Why le petit oeuf?
As some of you may know, ‘le petit oeuf’ is French for ‘the little egg’, and it’s a name I came up with in a dream. Sometime around 2011 I woke up one morning, having had a very clear and lucid dream about starting a business called ‘le petit oeuf’. I was quite taken with the name so I decided to ‘follow the dream’ and a few months later I bought the domain name, lepetitoeuf.com, with no idea what to do with it. Fast forward to 2014 and I decided to start a food blog, which made sense to go under the ‘le petit oeuf’ name and therefore, the website you are reading now. At time of writing, I make absolutely no income from this website.
What is Le Petit Oeuf about?
Le Petit Oeuf is a food blog about food, recipes, cooking, thoughts, feelings and opinions about food.
Who writes the recipes?
All of the recipes on this website are written by myself and therefore I hold the copyright. Most recipes on here are created using ideas that I’ve developed, but a few are adapted from other sources and if that’s the case, I will always credit those sources with a link to the original.
Who takes the photos?
Almost all of the photos on this website are taken by myself at home in my kitchen, so I also hold the copyright. Please share them, pin them and link to them but please don’t steal them.
What happens to all of the food in the photos?
When I make something, I eat it. Almost everything I’ve ever made for this blog has either been eaten straight after being photographed (often a bit cold by that point, but sometimes you have to suffer for your art), or it’s frozen for consumption later when no-one is looking
What about GM, organic, sustainable or special variety products?
This is difficult as I don’t want to exlude anyone, so at no point in my recipes do I stress the importance of organic, GM free, free range, sustainable or special varieties of produce unless it’s important to the fundamental essence of the recipe.
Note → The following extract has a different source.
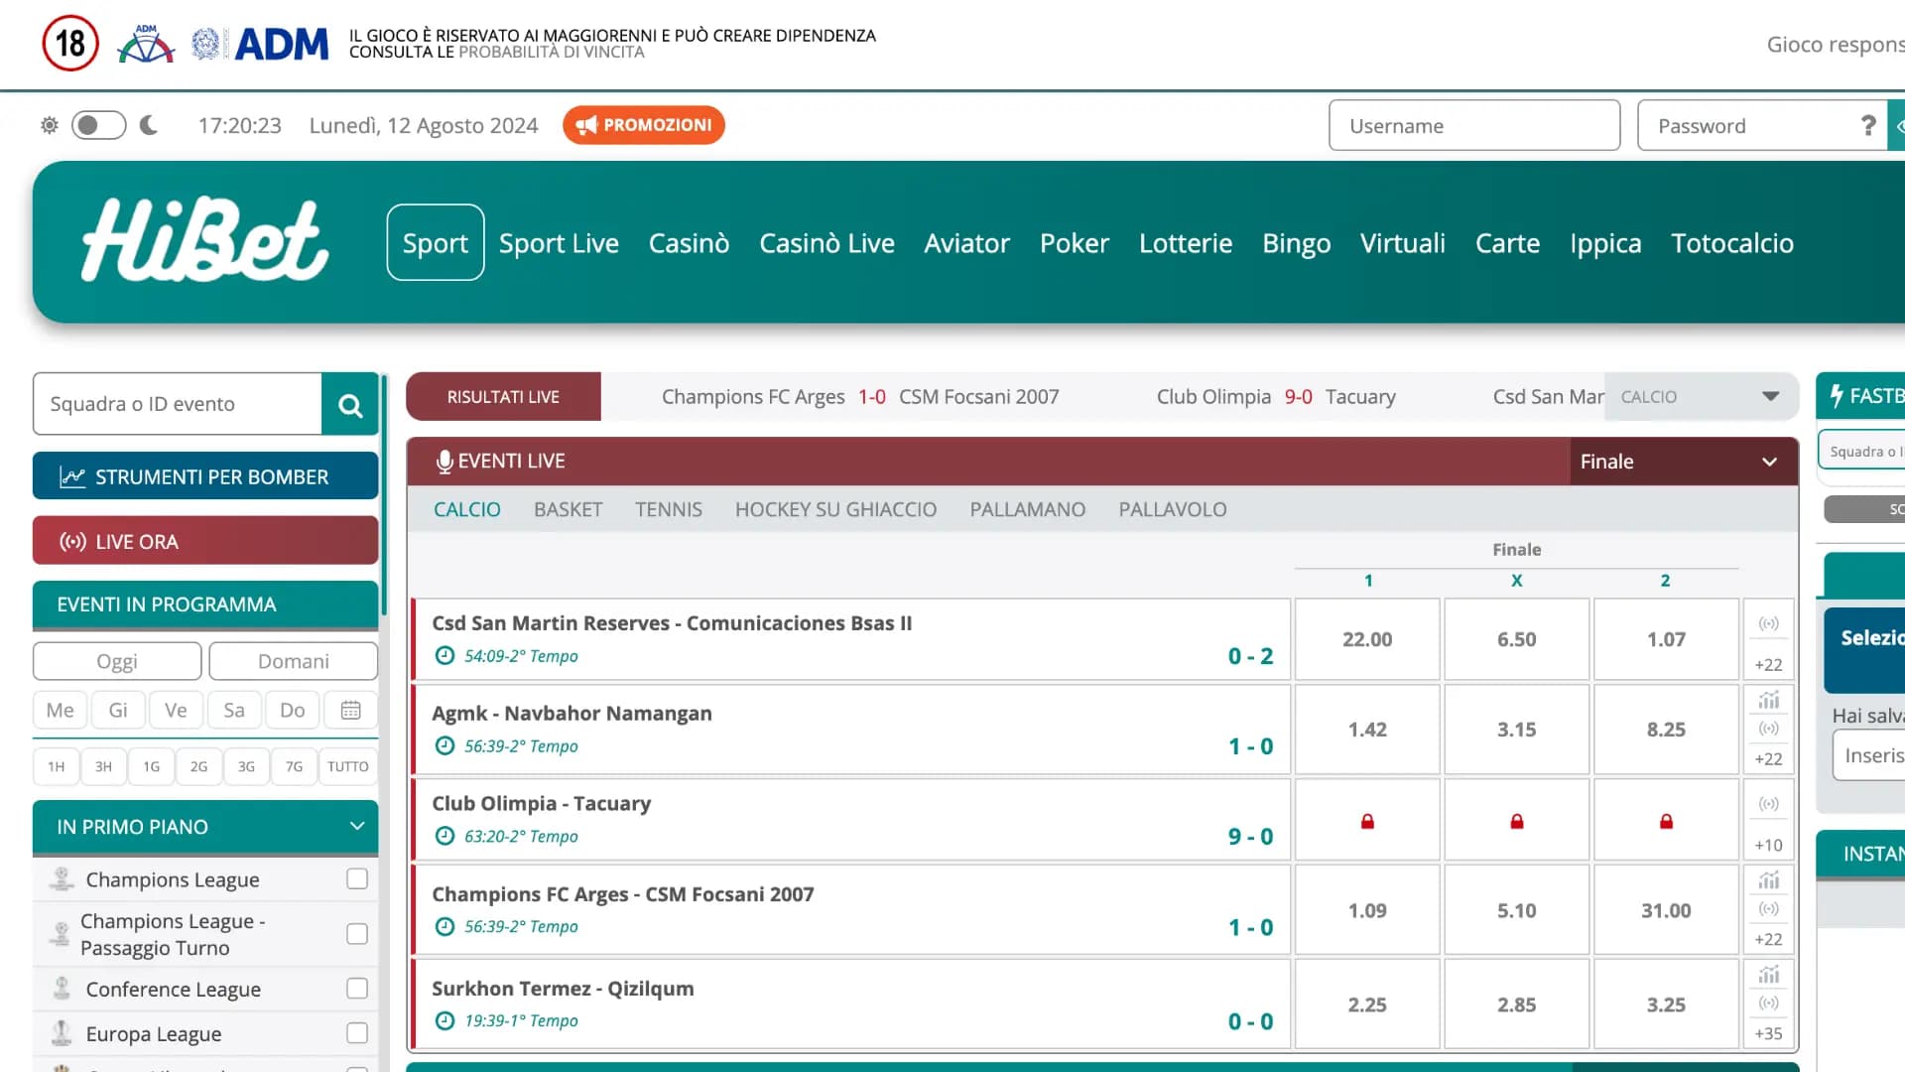This screenshot has height=1072, width=1905.
Task: Click live stream icon for Csd San Martin match
Action: pos(1768,624)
All recipes can be made using whatever version of the ingredient is available to you, and I would much rather you try a recipe with what’s available, rather than give up because you spent four hours running around looking for organic, fair-trade saffron grown by a disabled transgender pygmy farmer co-operative in Timbuktu, to no avail.
I also understand that life is very busy, and you may not have the time to visit three different fishmongers, or the luxury that a chef has of phoning your order through to various purveyors of fine foods who will cater to your every whim and deliver to your door.
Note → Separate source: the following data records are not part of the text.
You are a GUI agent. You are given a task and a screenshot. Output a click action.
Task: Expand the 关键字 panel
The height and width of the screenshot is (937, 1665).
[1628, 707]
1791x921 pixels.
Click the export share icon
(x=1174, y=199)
But what you must understand is the simple fact that the higher quality the ingredients you buy, the better the flavour, and better the end product will be. And it is our responsibility as consumers to try and use sustainable, responsibly produced ingredients wherever possible, otherwise food manufacturers and supermarkets are simply in a race to the bottom to provide the cheapest product at any cost.
Unless the fundamental essence of the recipe will be compromised by failing to use a specific product, then I’m not going to say anything more about it.
I made one of your recipes, but it took longer than you said?
This is a very difficult area to get right. If I gave 100 people the same recipe, they would all finish making it at different times. When I publish a recipe, I’ve probably made it a few times already, so am going to be at the quicker end of things. You could be even quicker, if you’re in a real hurry, or you might take twice as long. Hence, the published ‘make’ times are really just a guesstimate, based on cooking and preparation times, which hopefully give you an indication of roughly how long it might take you.
Recipe notation and ‘mise en place’
The way I write recipes is to try and encourage ‘mise en place’, which is the idea that you should peel, cut, weigh and prepare all of your ingredients before starting to cook. Any ingredients which require preparation, will have that treatment written next to them in the ingredients list. The idea being that as you scan the ingredients list, you can clearly see what needs to happen to each item, without stumbling across the fact your carrots need to be julienned halfway through cooking.
This also has the effect of making the recipe’s directions much shorter and easier to read. I find that when there are thick paragraphs of directions, I often skim them or lose my place easily. Hopefully this style of recipe writing makes things clearer for everyone.